C’est donc dans une atmosphère particulièrement houleuse que se déroule le congrès de Livourne. Les orateurs peinent à se faire entendre aux milieux des cris, interruptions, et plusieurs fois on manque de peu d’en arriver aux mains.
Trois motions y sont présentées, qui ont été adoptées par les trois tendances lors de réunions précédant le congrès. La motion d’Imola, du nom de la ville où la Fraction communiste avait tenu sa conférence déclare « incompatible la présence dans le parti de tous ceux qui sont contre les principes et les conditions de l’Internationale Communiste ».
La motion présentée par les maximalistes obtient 98 092 voix, celle des communistes 58 183 voix et celle des réformistes 14 695.
Les communistes, devant l’impossibilité de rallier la majorité à leur cause, estiment que la gravité de la situation impose de faire des choix, et décident le 21 janvier d’abandonner le Parti socialiste, jugé inapte à la conquête du pouvoir. Quittant le congrès les délégués communistes vont se réunir au théâtre San Marco où ils proclament la constitution du « Parti communiste d’Italie, section de l’Internationale Communiste » [1]. Un comité central de 15 membres est immédiatement élu, ainsi qu’un comité exécutif de 5 membres.
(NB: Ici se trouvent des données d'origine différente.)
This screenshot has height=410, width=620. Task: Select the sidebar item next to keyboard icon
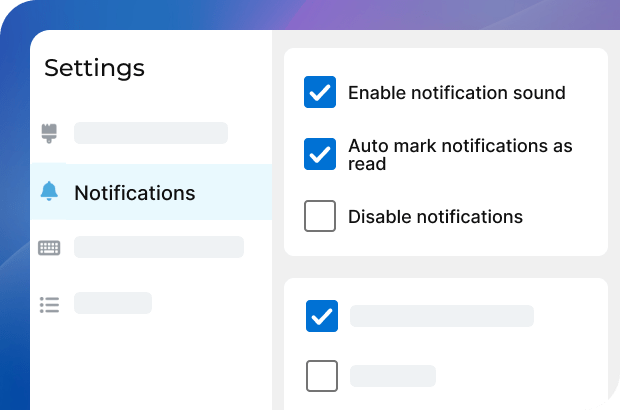click(x=158, y=247)
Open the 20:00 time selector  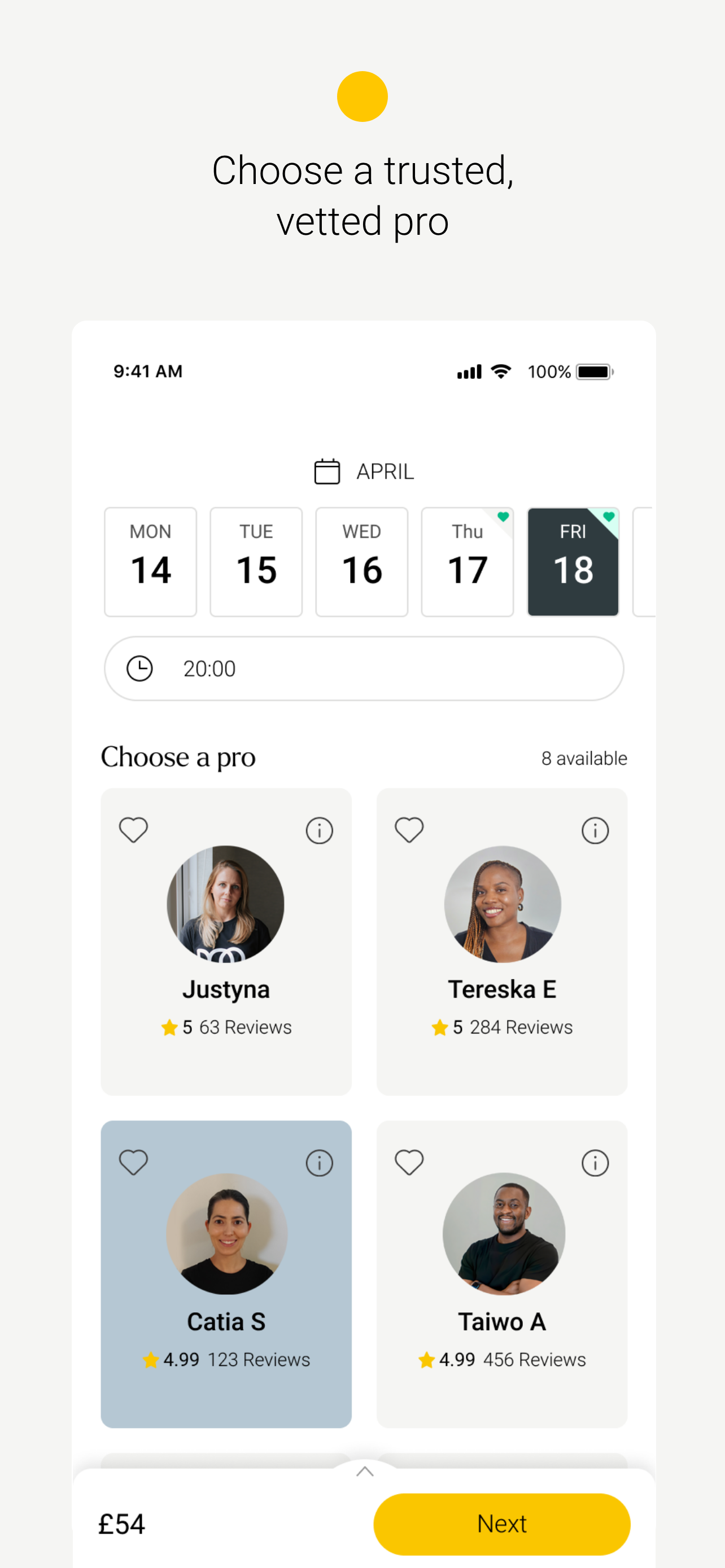364,668
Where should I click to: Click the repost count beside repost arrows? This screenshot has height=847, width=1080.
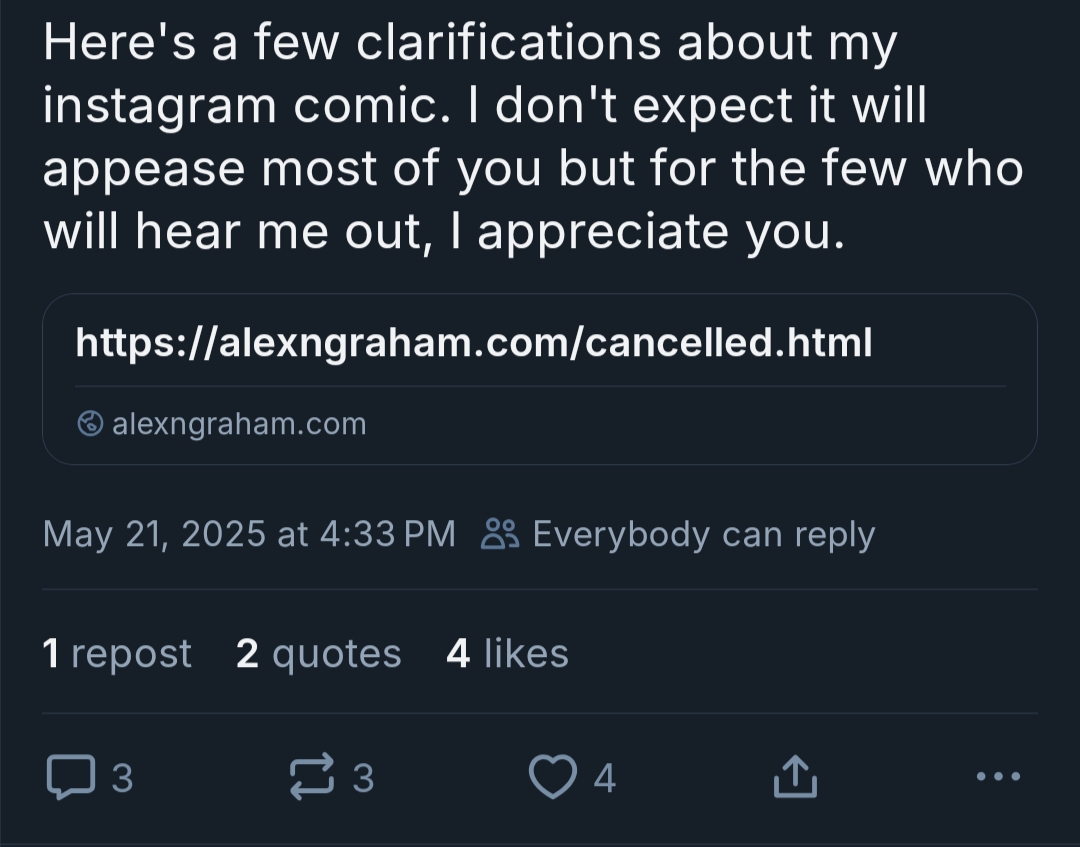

La composition des organes dirigeants du PCd’I ne fait pas l’objet de tractations, elle tient simplement compte de l’importance relative entre les différents groupes fondateurs : le groupe des ex- abstentionnistes [2] constitué à Naples autour de Bordiga et du journal « Il Soviet », le groupe de Turin, autour d’Antonio Gramsci et de « l’Ordine Nuovo » et celui constitué par Bruno Fortichiari, secrétaire de la section de Milan du PSI.
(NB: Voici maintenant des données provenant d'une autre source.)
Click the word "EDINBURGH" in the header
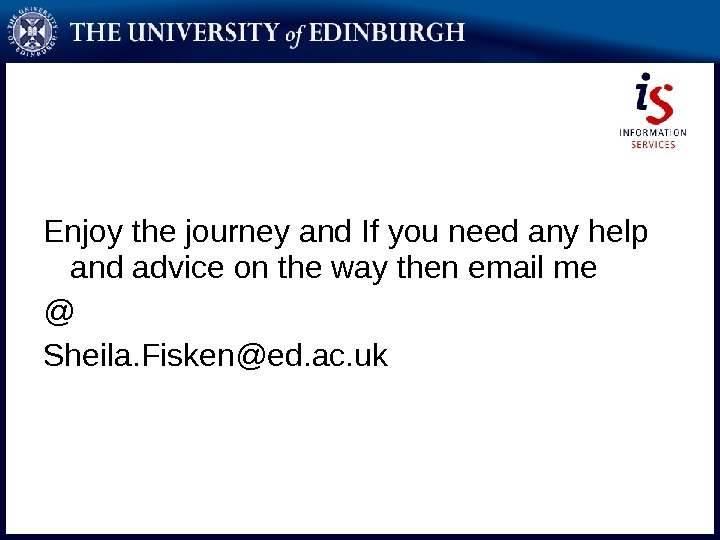Screen dimensions: 720x540 pos(399,33)
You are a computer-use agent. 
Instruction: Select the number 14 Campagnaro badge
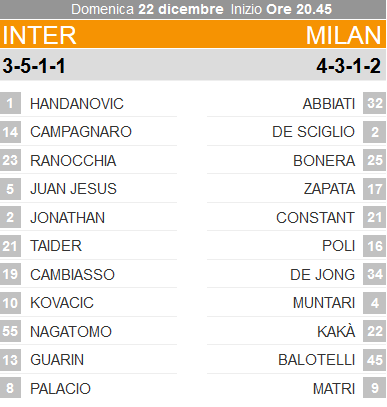pos(10,132)
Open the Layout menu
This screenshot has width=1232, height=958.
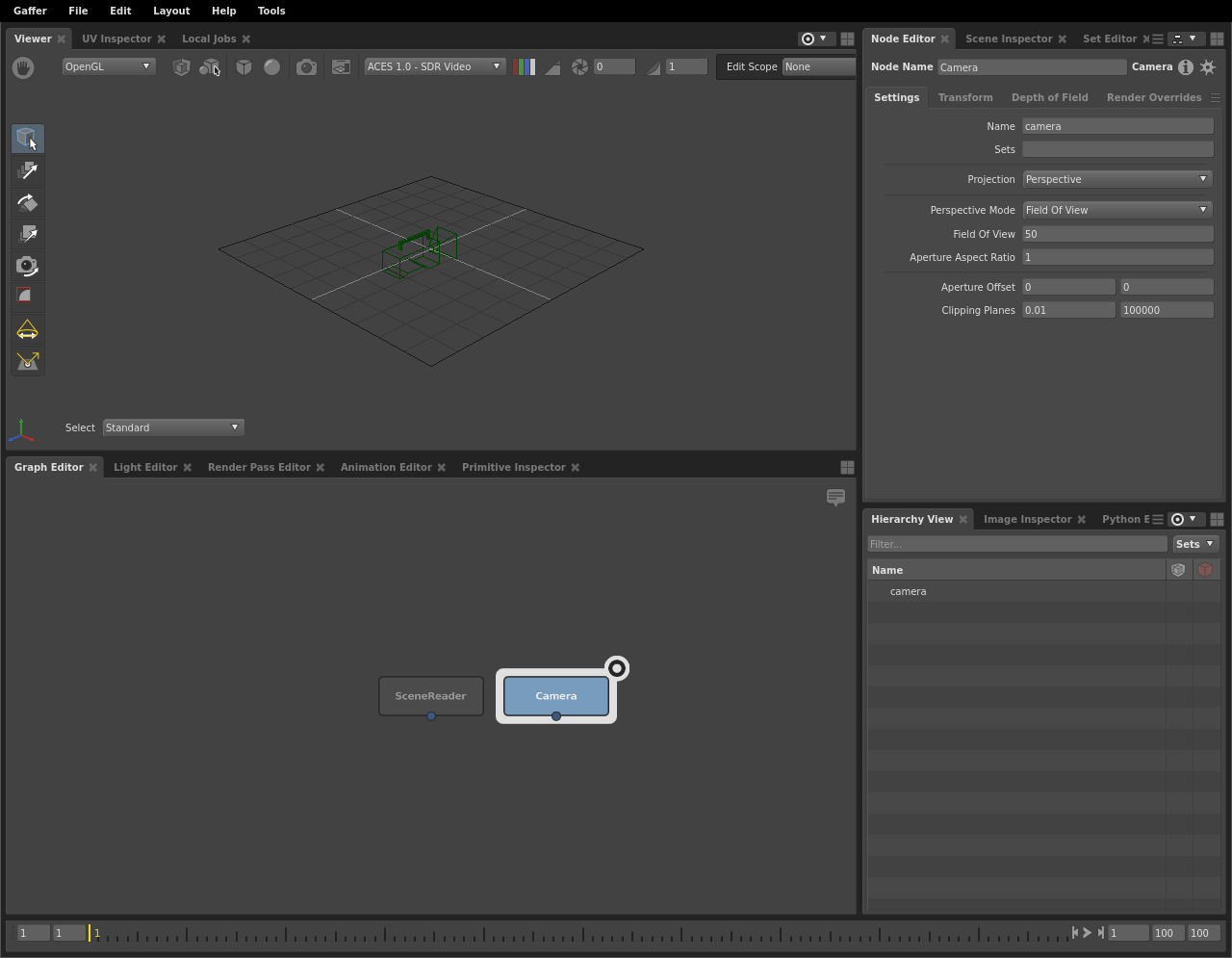[171, 11]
Seule l’élection de Gramsci au Comité Central rencontre quelques objections, certains lui reprochant son « semi-patriotisme » lors de la déclaration de guerre.
C’est le courant de Bordiga qui est majoritaire et il peut compter sur le soutien du groupe de Milan. Contrairement à ce qu’écrivent parfois des historiens, Bordiga, dirigeant de fait, et incontesté, du nouveau parti communiste, n’en a jamais été secrétaire général (le poste fut créé pour Gramsci, lors de son troisième congrès, en 1926).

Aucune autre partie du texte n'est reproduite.